Friday, April 24, 2015

Major Project (2nd draft)

                          The big data bootstrap

Kleiner et al. (2012) proposed a method to develop the original bootstrap method (Efron, 1979) for a very large dataset called big data. Kleiner’s method is called the Bag of Little Bootstraps (BLB) which is combined the original bootstrap with sub-sampling technique (Polistis et al., 1999) to reduce a computation in the bootstrap process. As a result, BLB only requires a computation on small subsets less than the original bootstrap. Efron (1979) showed that each bootstrap re-sample consists of 0.632n distinct data, which is very large if n is large, while each BLB re-sample contains smaller than 0.632n distinct data. The number of BLB re-sample may be chosen nγ where γ ϵ [0.5,1]. This paper used different simulated datasets with generating distributions (Bernoulli, Normal, and Gamma) and UCI datasets (real data) for comparing the experiments of the BLB and the bootstrap. Two different settings were considered: Regression and classification where n was set to be 20,000. The results showed that BLB normally requires less time than the bootstrap with the same high accuracy. Due to the large re-samples of bootstrap recalled 63% of data in each computation of re-sample, if the number of data is very large, it may overflow in computer’s memory. In contrast, BLB can reduce the number of re-sample of data in each computation. For example, if n = 1 TB, each bootstrap re-sample contains approximately 632 GB. But BLB subsample and re-sample can be chosen (γ =0.6) approximately 4GB in each computation. The researchers suggested that BLB can also use parallel computing architectures. 

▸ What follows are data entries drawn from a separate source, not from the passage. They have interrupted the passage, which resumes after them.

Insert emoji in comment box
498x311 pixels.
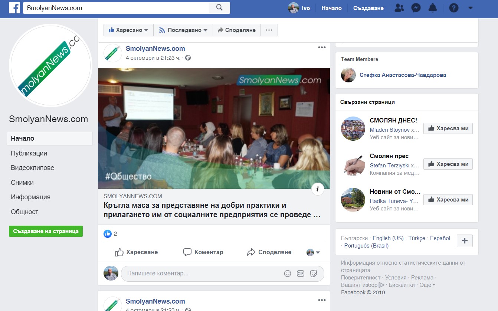288,274
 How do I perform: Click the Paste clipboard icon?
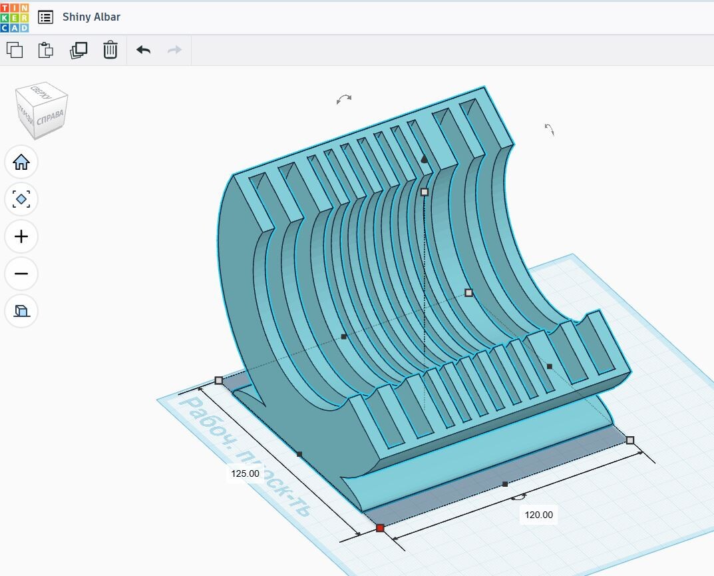click(46, 50)
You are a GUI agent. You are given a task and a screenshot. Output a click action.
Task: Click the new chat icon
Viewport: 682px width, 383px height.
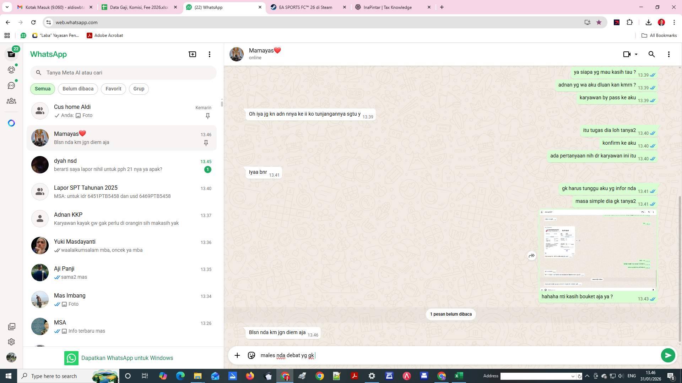pyautogui.click(x=192, y=54)
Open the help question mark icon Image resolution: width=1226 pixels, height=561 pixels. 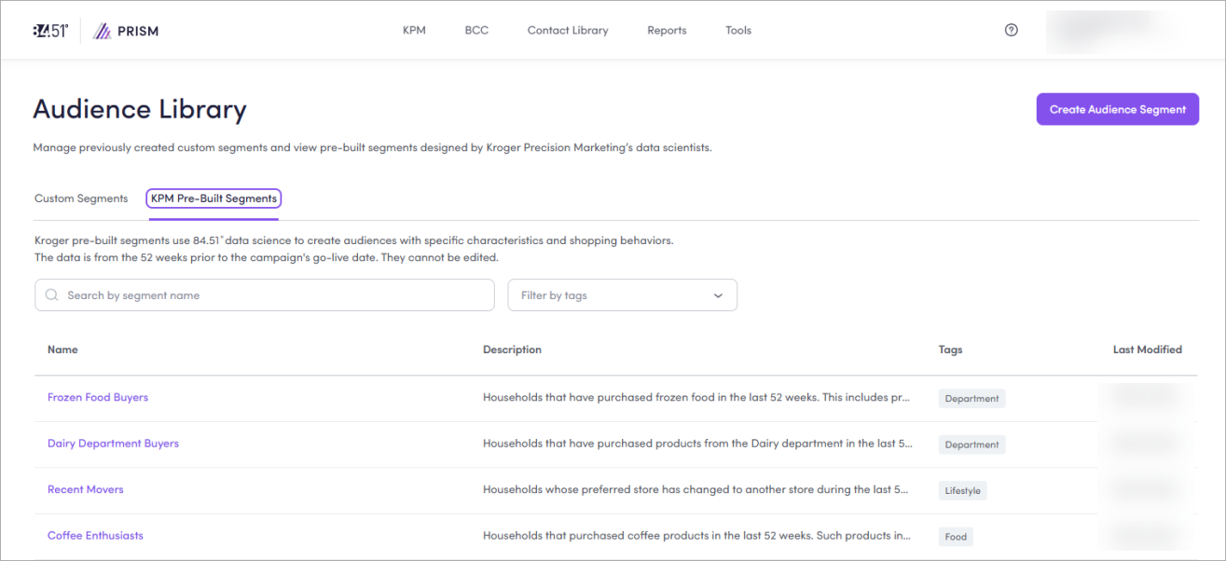[x=1011, y=30]
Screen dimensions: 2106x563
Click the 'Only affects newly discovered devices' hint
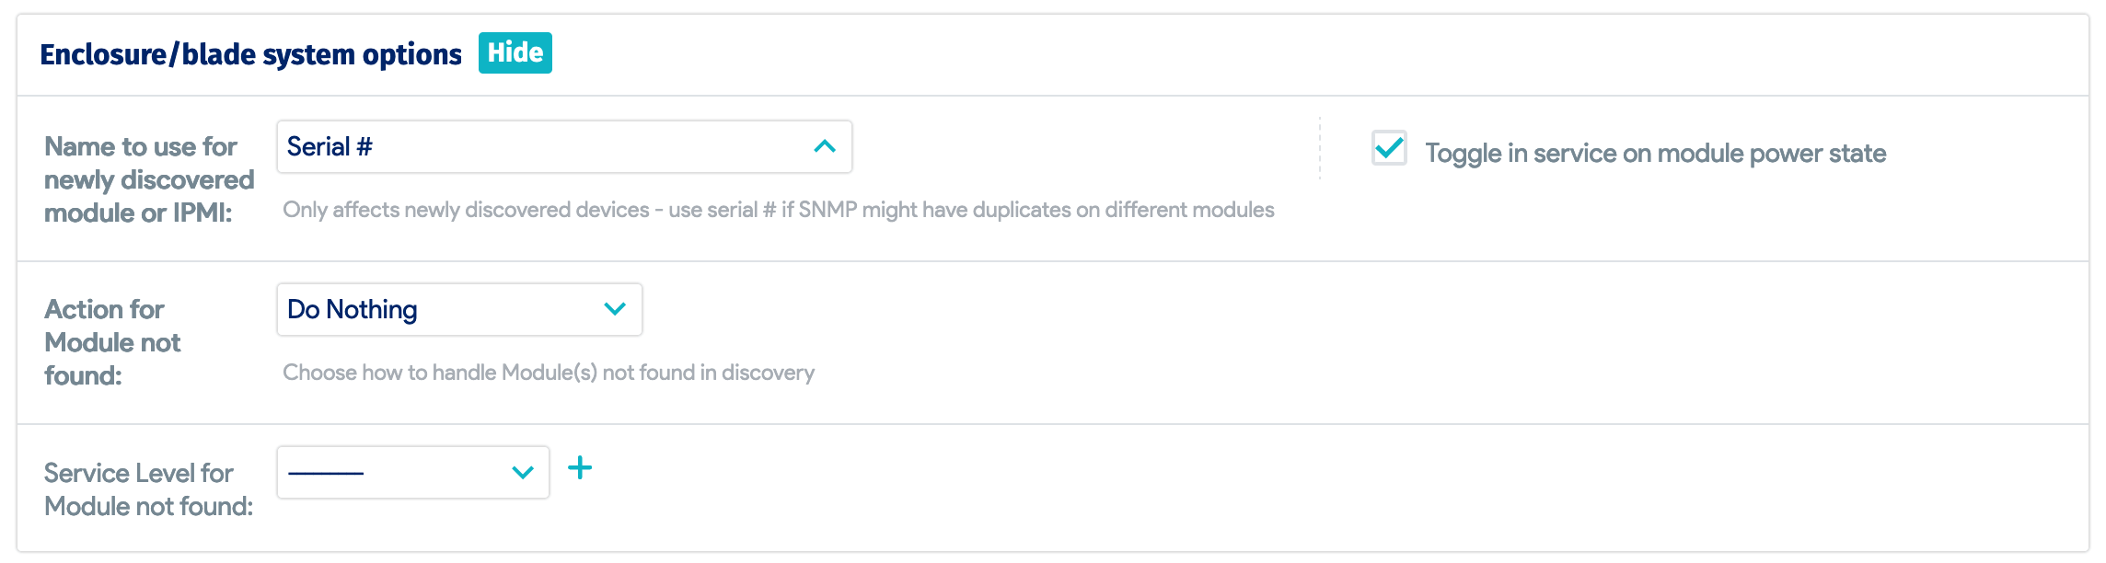pos(778,210)
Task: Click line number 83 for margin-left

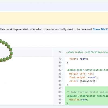Action: 60,74
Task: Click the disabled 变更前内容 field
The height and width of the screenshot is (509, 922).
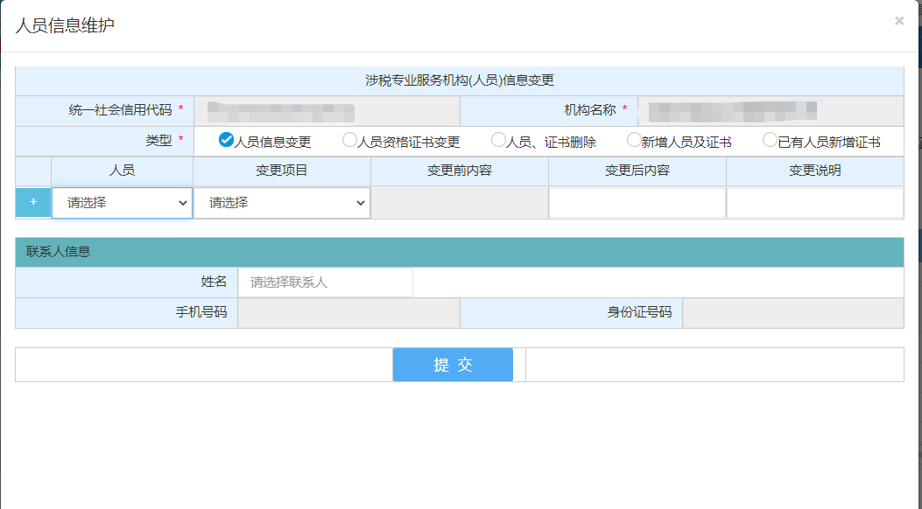Action: point(459,202)
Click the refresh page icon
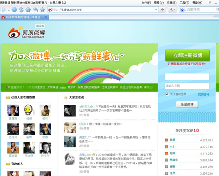This screenshot has height=176, width=219. (21, 10)
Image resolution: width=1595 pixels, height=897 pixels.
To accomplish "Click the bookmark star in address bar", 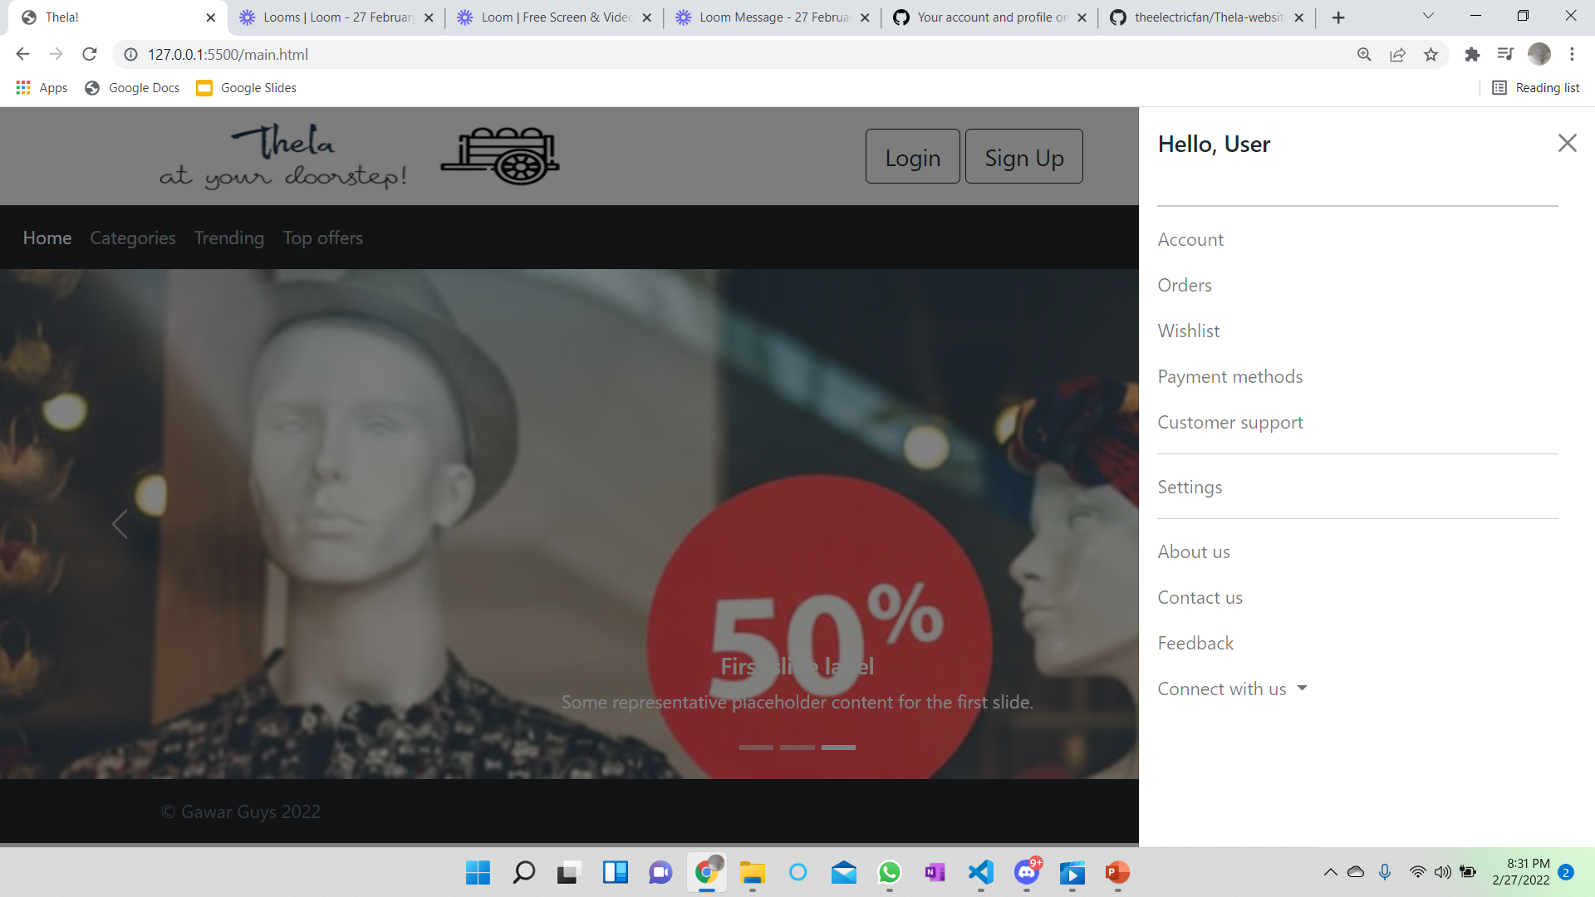I will [1431, 54].
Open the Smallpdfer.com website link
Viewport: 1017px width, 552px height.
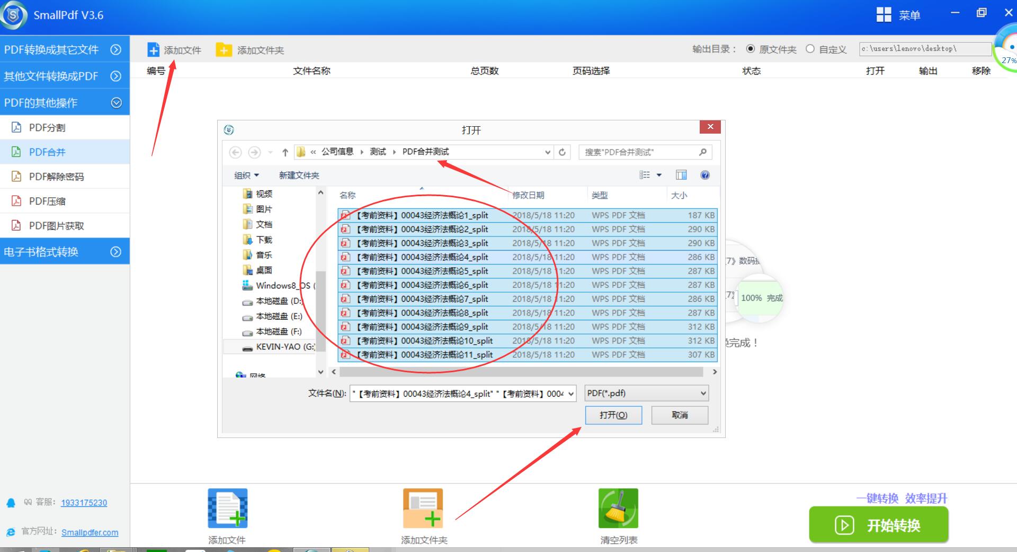point(90,532)
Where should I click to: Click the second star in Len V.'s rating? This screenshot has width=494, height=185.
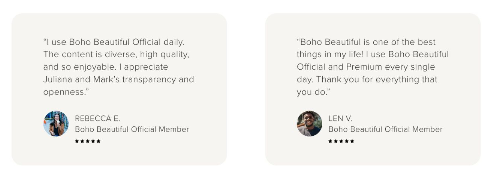[336, 141]
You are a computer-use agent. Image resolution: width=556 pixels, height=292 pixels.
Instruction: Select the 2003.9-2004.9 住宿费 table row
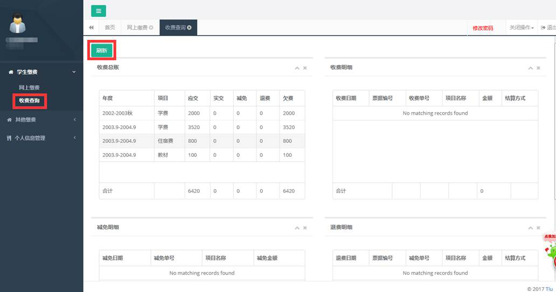201,141
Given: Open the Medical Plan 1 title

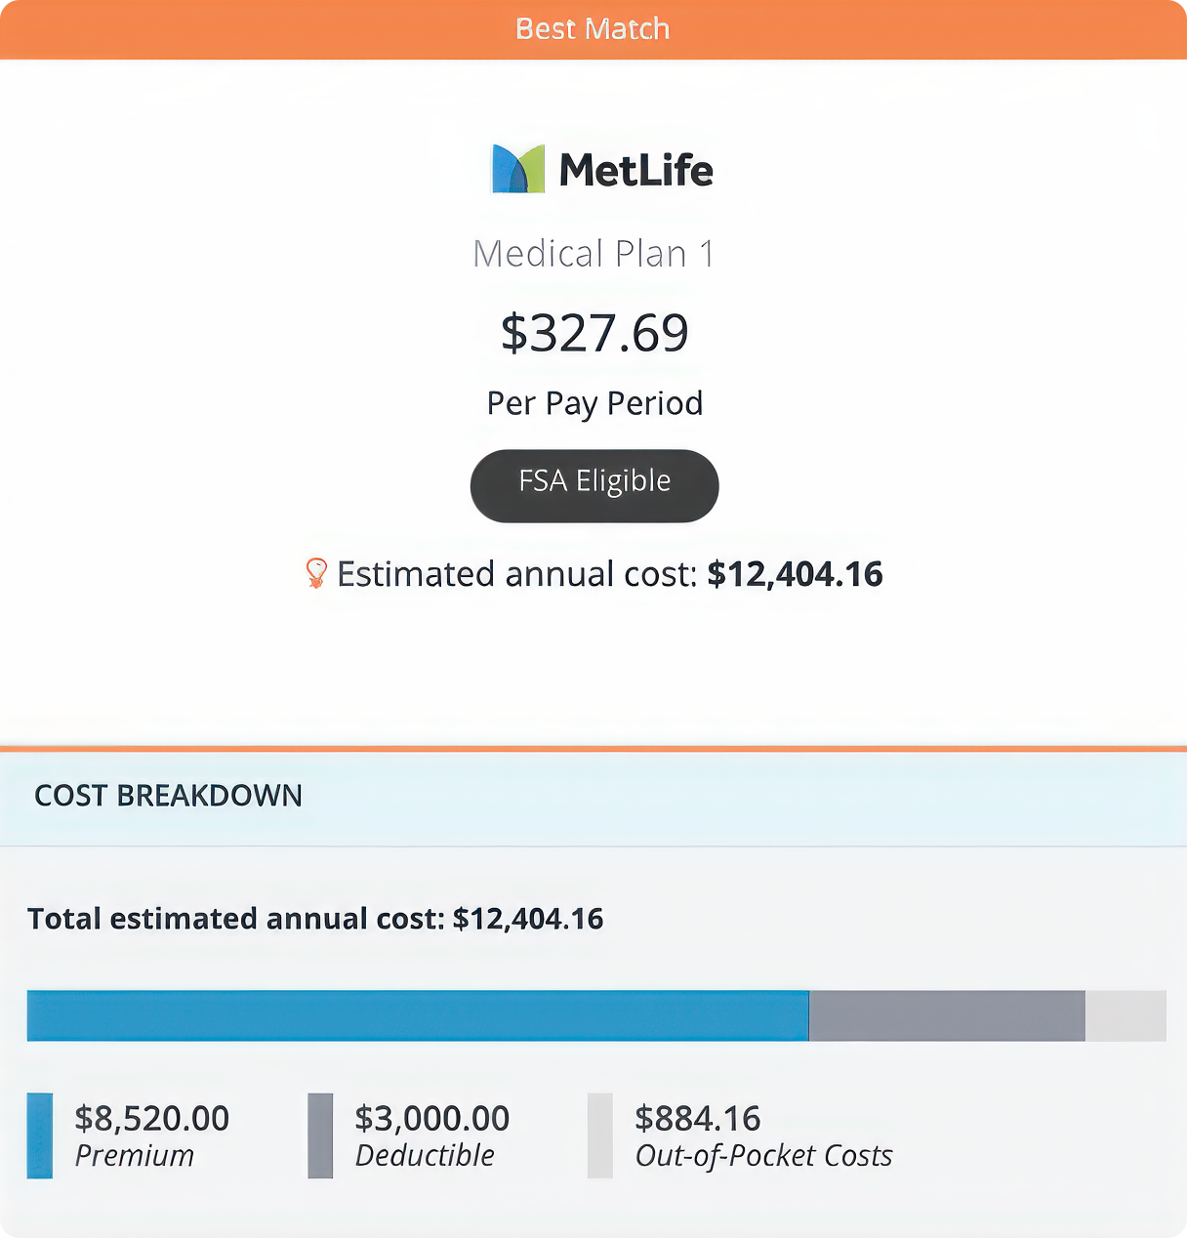Looking at the screenshot, I should coord(594,254).
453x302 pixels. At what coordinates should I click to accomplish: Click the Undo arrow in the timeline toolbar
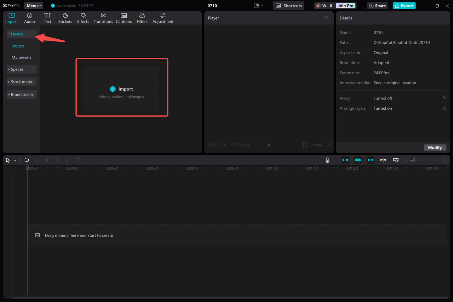(27, 160)
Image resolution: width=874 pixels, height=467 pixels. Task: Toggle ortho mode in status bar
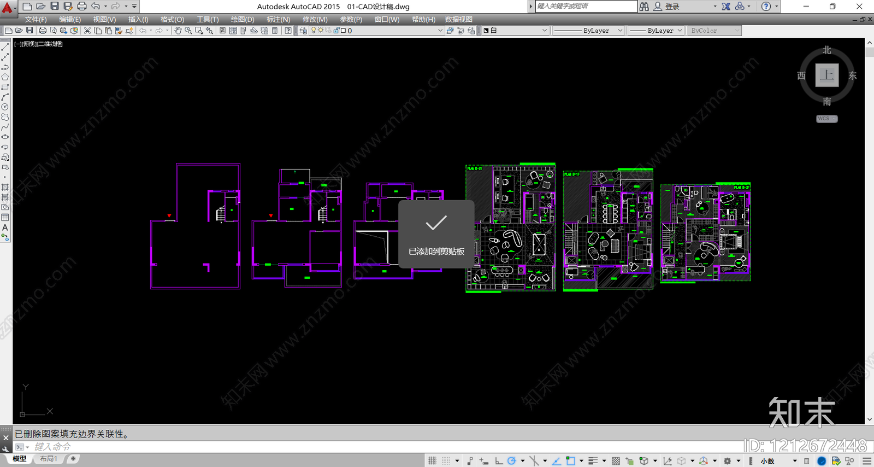pos(499,461)
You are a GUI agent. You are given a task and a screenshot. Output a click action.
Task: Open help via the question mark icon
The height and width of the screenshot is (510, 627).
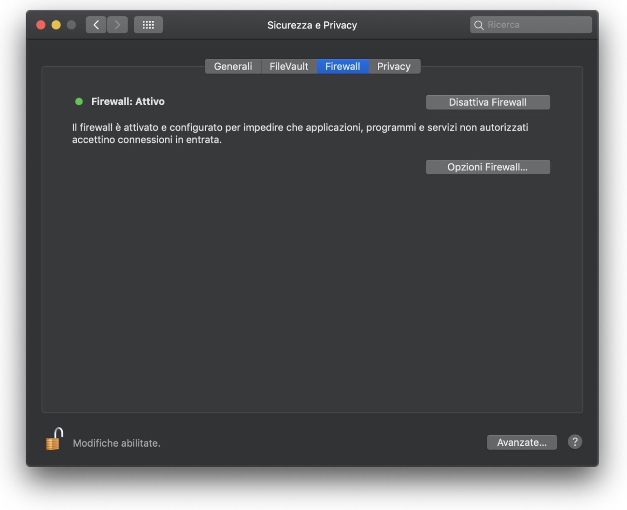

This study provides the results of experiments and theoretical investigation, including a study of its statistical performance. However there are some limitations.

All computing in the bootstrap process are used on RAM, however the very large original dataset is to be stored in a computer’s hard drive. The researchers may have some problems when the dataset is larger than the dataset in the experiment.

A parameter γ is an important factor in this paper. To find an optimal value γ, a parameter γ was varied in the experiments. As the result, it seems that γ = 0.7 is a reasonable and effective choice in many datasets. But the researchers did not explain or prove that assumption. In the real world, the parameter γ should not be constant, it should be properly chosen depending on each dataset.

The researchers did not say in the depth details such as how to set any parameters on each tool. As a result, the experiments could not be repeated in the same way. And the results were only shown in some graphs over relative error vs. time (sec).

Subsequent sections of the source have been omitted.